» **TASKS TO COMPLETE**
A. Revise the post about the Narcissist Support Board by rewriting the stretch from "Today I was" through "there today..." with "insightful" replaced by "thoughtful".
B. According to the post about the Narcissist Support Board, what do you need to get in order to gain access to the board?
C. List the first three words of each quoted comment in the post about the Narcissist Support Board.

» **DOCUMENT EXTRACT**
Yeah, yeah - I know...'dentist'. LOL!
Today I was reading over the Narcissist Support
Board (it's a newer forum that you can gain access to when you get
'The
Counterfeit Heart' from
http://breakingupwithyournarcissist.com)
WOW! Such insightful posts, many bringing me some major (and uncomfortable)
triggers from my past relationship with a narcissist. If you don't mind I
would like to share with you (below) some of these comments that I have read
there today...
THESE COMMENTS ARE IN REGARDS TO LEAVING
(AND RECOVERING FROM) A NARCISSIST:
"You start out on the road to recovery so
absolutely love-deprived that it's like starting out in a desert already
parched."
"Remember -- you win this one by accepting defeat.
In this contest, the only way to lose is to keep playing. And remember this,
too -- you hurt because you can feel. He doesn't hurt because he can't (and
he didn't do anything wrong in his crazy view of the world)."
"Our divorce is nearly two years old. She's
got a new guy and it hurts for the craziest reasons. There's a part of me
that feels ethically challenged by NOT warning the guy (which I'm not going
to do). There's a part of me that feels like I plowed a field and planted
seeds and somebody else is going to enjoy the harvest (that's the ego thing
- I know this guy's in for trouble, I don't doubt that for a second - but
at least for a little while, he's going to get that false attention that
I craved from her as our relationship slowly died)."
"Yeah, it's really hard to swallow that they
will go on to fool the next victim, once they're done with you, and it will
be great for some time, they'll be happy at first, and the narc will seem
like a great person all over again, for someone new! And how you wish you
could have had THAT person back again, in some sad way... that's all you
really wanted.... that "fake" person, the show they are putting on for someone
new now. But then you feel bad, knowing eventually this new victim will be
hurt by them too... yet you can't really go around warning new victims either,
and they would not listen anyway in most cases."

» **ENTRIES SHOWN**
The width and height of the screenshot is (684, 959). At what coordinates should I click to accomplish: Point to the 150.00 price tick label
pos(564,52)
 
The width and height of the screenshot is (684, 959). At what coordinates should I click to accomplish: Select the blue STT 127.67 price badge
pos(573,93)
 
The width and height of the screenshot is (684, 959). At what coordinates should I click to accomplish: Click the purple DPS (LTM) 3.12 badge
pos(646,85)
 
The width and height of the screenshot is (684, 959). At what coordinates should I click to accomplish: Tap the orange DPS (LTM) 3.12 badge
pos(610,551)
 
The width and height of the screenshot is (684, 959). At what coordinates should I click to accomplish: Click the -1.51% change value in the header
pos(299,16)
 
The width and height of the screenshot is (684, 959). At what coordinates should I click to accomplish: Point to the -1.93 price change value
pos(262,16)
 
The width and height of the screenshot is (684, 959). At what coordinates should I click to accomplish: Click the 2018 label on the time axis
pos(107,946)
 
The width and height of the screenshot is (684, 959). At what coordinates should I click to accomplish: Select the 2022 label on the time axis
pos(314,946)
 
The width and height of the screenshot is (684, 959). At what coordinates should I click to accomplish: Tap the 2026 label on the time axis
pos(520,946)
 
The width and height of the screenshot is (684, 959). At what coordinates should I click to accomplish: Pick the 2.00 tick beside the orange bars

» **IN RESPONSE**
A.
Today I was reading over the Narcissist Support
Board (it's a newer forum that you can gain access to when you get
'The
Counterfeit Heart' from
http://breakingupwithyournarcissist.com)
WOW! Such thoughtful posts, many bringing me some major (and uncomfortable)
triggers from my past relationship with a narcissist. If you don't mind I
would like to share with you (below) some of these comments that I have read
there today...

B. 'The Counterfeit Heart' from http://breakingupwithyournarcissist.com

C.
- You start out
- Remember -- you win
- Our divorce is
- Yeah, it's really